What to do: Filter the records below and copy out every line that contains the word "resolution".

Stored items from a collection:
---------------

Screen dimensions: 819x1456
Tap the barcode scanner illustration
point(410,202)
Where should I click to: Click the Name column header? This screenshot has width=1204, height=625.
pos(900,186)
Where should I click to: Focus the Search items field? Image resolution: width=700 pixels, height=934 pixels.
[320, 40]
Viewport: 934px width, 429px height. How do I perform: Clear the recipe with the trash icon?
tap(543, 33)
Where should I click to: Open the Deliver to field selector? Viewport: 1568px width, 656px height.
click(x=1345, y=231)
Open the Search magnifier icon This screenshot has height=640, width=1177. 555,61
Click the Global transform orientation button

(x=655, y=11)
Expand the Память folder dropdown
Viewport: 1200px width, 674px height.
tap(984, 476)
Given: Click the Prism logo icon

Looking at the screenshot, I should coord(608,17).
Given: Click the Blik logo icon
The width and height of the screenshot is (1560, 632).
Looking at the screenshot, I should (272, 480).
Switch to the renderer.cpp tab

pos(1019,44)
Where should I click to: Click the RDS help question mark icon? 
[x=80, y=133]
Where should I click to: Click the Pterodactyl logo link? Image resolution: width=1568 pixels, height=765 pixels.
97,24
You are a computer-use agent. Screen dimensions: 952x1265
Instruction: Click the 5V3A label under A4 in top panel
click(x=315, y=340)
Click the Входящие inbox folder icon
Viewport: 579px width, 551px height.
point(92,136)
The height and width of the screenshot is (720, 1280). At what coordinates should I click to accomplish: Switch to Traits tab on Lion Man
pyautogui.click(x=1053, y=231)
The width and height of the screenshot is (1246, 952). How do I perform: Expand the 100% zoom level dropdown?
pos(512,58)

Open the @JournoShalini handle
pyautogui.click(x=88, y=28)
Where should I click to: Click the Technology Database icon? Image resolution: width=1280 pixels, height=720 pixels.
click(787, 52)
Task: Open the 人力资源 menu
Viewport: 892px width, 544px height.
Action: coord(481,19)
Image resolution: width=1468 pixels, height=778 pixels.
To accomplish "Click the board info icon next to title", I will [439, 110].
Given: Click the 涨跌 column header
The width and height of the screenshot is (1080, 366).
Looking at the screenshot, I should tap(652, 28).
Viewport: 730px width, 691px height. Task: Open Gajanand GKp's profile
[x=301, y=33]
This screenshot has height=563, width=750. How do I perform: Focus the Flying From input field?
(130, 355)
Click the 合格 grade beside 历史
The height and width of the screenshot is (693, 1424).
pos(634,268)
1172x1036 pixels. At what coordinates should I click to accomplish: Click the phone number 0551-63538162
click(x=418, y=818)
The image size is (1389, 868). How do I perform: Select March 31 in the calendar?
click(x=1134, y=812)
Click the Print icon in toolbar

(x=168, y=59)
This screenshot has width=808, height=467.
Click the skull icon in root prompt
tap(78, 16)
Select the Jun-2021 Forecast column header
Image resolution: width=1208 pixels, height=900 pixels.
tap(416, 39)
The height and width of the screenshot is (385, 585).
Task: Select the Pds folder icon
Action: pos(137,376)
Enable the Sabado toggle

---------------

Solution for this problem:
Where should I click to: Focus the Search items field? Image resolution: width=700 pixels, height=934 pixels.
Where should I click to: Click the Pterodactyl logo link? Image resolution: width=1568 pixels, height=765 pixels.
Where should I click to: Click the Technology Database icon? Image resolution: width=1280 pixels, height=720 pixels.
Image resolution: width=1468 pixels, height=778 pixels.
Image resolution: width=1208 pixels, height=900 pixels.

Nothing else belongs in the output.